Ascension was pretty much as I
expected it to be, barren, covered in black sand and with every hillock sporting
a dish or a log-periodic. Flying in showed the island in all its small glory, a
barren rock sticking out of the sea in the middle of a big ocean. Although I
understand that there is much vegetation on the central mountain, I didn't see
it. I did look for
the 6m beacon antenna but it was like looking for a needle in a haystack. The stopover was soon over and we
were called up for the next seven and half hour leg to Mount Pleasance Airport (MPA
as it is known) on East Falkland, 35 miles south-west of Port Stanley.
During the stopover several guys were telling stories of the difficulties encountered on this this leg caused by weather. As there is no close alternative airport to divert to if the weather is bad in MPL, the plane has to turn around and return to Ascension hence causing significant delay if the weather stays bad in the Falklands. I was warned that I could be trapped on the islands for days!
Unexploded ordinance warning
We arrived at MPA at 14:30 and after
disembarkation we received a lecture on the problems of the Falklands. Problems?

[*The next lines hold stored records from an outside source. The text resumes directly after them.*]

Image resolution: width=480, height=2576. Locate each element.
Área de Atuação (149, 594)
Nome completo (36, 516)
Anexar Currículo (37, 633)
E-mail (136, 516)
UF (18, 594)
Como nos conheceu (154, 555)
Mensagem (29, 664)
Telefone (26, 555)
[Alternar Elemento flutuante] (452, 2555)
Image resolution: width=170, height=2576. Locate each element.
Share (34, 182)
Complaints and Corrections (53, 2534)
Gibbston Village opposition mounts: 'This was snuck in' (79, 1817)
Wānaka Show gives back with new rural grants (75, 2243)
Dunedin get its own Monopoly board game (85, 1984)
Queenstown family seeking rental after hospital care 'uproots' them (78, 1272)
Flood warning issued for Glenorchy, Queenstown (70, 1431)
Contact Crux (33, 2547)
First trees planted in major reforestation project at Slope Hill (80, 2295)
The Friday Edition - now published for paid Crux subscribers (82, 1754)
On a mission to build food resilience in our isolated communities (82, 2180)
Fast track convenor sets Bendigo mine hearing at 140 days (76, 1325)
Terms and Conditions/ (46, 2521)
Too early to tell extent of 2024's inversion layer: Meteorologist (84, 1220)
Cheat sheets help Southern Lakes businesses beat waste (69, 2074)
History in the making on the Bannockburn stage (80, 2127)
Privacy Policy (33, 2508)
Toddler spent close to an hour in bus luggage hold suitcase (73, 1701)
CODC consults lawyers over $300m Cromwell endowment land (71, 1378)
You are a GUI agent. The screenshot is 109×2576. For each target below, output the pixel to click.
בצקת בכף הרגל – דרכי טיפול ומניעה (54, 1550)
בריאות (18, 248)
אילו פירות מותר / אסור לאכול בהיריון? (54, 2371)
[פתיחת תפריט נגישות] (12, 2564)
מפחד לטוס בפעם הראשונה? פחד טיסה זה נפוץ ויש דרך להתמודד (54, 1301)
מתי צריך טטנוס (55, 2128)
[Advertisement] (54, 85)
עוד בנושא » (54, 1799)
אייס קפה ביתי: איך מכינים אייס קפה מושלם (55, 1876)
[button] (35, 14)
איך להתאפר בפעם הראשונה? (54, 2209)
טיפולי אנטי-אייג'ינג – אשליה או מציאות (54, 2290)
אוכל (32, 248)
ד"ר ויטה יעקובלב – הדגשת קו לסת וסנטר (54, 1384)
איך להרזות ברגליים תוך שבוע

Well, being careful to obey the minefields signs is one of them. There are still
several hundred uncleared minefields sprinkled around Stanley. We were shown
many types of munitions that we had to look out for and avoid!
There seems to be only one main road in the Falklands and this is 35 miles of rough road connecting the airport with Port Stanley. We arrived at the Hotel Malvina at about 17:00 and after checking in at the hotel I immediately went in search of Keith, VP8CMT's house. It turned out he was within a three minute walk from the hotel.
After getting a cup of tea from Marilyn, Keith's wife (who was going to catch the plane back to the UK for a holiday the next day), it took but a few minutes to assemble the Tonna. Keith then arrived back from work. We then had the whole family at the top of the tower putting the 6m beam underneath the tri-bander - in the dark! After connecting everything up, I discovered that the FT650 brought all the way from the UK would not transmit! Fortunately, Keith had a TS690s and that was what I ended up using. There was nothing on 6m that night so I went back to the hotel, had dinner and a few drinks went to bed wondering how much propagation I would get in the next few days. Most of the daily reports below were written each evening in the bar!